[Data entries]
=== Begin Enclosure ===
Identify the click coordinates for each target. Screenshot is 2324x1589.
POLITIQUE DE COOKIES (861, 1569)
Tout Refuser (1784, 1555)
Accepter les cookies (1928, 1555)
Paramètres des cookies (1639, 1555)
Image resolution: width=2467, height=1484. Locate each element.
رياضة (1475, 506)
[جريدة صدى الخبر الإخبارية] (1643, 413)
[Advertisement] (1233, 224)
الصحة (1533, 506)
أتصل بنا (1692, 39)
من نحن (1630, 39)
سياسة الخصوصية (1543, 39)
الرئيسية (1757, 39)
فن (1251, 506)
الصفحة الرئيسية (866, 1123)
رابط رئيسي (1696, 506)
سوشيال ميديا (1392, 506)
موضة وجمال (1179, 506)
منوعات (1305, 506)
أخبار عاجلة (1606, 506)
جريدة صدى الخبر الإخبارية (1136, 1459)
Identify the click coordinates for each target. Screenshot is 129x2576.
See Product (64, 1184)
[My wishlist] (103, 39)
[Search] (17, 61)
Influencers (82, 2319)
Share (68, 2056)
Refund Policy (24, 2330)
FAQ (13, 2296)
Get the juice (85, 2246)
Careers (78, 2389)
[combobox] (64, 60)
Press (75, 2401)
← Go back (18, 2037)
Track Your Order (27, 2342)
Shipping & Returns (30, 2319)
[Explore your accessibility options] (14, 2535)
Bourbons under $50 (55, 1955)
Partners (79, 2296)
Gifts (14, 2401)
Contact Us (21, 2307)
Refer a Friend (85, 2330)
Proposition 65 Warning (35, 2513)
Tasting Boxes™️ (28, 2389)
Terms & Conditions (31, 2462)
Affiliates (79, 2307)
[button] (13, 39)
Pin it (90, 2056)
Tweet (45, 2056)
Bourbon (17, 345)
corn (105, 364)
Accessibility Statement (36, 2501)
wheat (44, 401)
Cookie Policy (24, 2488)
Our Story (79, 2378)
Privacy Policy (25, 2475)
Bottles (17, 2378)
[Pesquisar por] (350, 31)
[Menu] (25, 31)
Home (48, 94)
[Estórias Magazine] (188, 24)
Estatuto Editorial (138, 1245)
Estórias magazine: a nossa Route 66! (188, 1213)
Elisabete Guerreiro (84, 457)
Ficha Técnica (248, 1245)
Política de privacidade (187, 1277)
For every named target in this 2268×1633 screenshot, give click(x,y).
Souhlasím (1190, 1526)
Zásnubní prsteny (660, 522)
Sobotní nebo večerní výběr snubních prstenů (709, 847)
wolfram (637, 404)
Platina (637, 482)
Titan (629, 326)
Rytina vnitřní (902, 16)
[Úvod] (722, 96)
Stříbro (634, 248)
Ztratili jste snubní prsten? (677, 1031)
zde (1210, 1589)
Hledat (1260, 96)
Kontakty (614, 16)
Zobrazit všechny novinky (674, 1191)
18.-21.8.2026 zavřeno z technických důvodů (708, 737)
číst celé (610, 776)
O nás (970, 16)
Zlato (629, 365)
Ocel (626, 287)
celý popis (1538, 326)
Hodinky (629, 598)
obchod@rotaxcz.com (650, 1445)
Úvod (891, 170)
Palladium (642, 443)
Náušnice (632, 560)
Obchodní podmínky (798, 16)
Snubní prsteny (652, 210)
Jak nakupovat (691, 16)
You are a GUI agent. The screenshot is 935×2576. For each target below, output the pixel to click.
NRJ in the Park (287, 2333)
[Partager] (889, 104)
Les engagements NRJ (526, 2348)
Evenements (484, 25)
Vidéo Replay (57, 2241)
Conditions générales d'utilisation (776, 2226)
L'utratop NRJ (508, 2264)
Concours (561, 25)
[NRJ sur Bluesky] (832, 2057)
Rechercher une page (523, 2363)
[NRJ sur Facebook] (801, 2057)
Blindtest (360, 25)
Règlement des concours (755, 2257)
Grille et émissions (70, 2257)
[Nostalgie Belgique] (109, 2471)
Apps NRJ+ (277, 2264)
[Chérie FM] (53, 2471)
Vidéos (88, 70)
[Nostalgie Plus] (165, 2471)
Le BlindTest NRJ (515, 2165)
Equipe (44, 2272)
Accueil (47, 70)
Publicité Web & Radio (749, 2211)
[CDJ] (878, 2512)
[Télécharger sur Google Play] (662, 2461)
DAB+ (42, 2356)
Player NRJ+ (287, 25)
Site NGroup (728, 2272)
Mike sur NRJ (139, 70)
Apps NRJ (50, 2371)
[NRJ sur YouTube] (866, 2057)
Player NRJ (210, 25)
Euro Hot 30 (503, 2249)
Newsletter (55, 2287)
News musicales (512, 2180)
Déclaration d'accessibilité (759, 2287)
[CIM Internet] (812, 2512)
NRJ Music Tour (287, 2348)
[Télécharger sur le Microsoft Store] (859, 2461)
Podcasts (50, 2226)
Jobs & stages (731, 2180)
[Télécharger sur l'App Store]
=== End Enclosure ===
THE PROBLEM - Going back to the entries above, set down exactly the lines that begin at the one with "Obchodní podmínky (798, 16)" and end at the one with "Blindtest (360, 25)", both included, and nothing else.

OUTPUT FOR THIS EXERCISE -
Obchodní podmínky (798, 16)
Snubní prsteny (652, 210)
Jak nakupovat (691, 16)
You are a GUI agent. The screenshot is 935×2576. For each target below, output the pixel to click.
NRJ in the Park (287, 2333)
[Partager] (889, 104)
Les engagements NRJ (526, 2348)
Evenements (484, 25)
Vidéo Replay (57, 2241)
Conditions générales d'utilisation (776, 2226)
L'utratop NRJ (508, 2264)
Concours (561, 25)
[NRJ sur Bluesky] (832, 2057)
Rechercher une page (523, 2363)
[NRJ sur Facebook] (801, 2057)
Blindtest (360, 25)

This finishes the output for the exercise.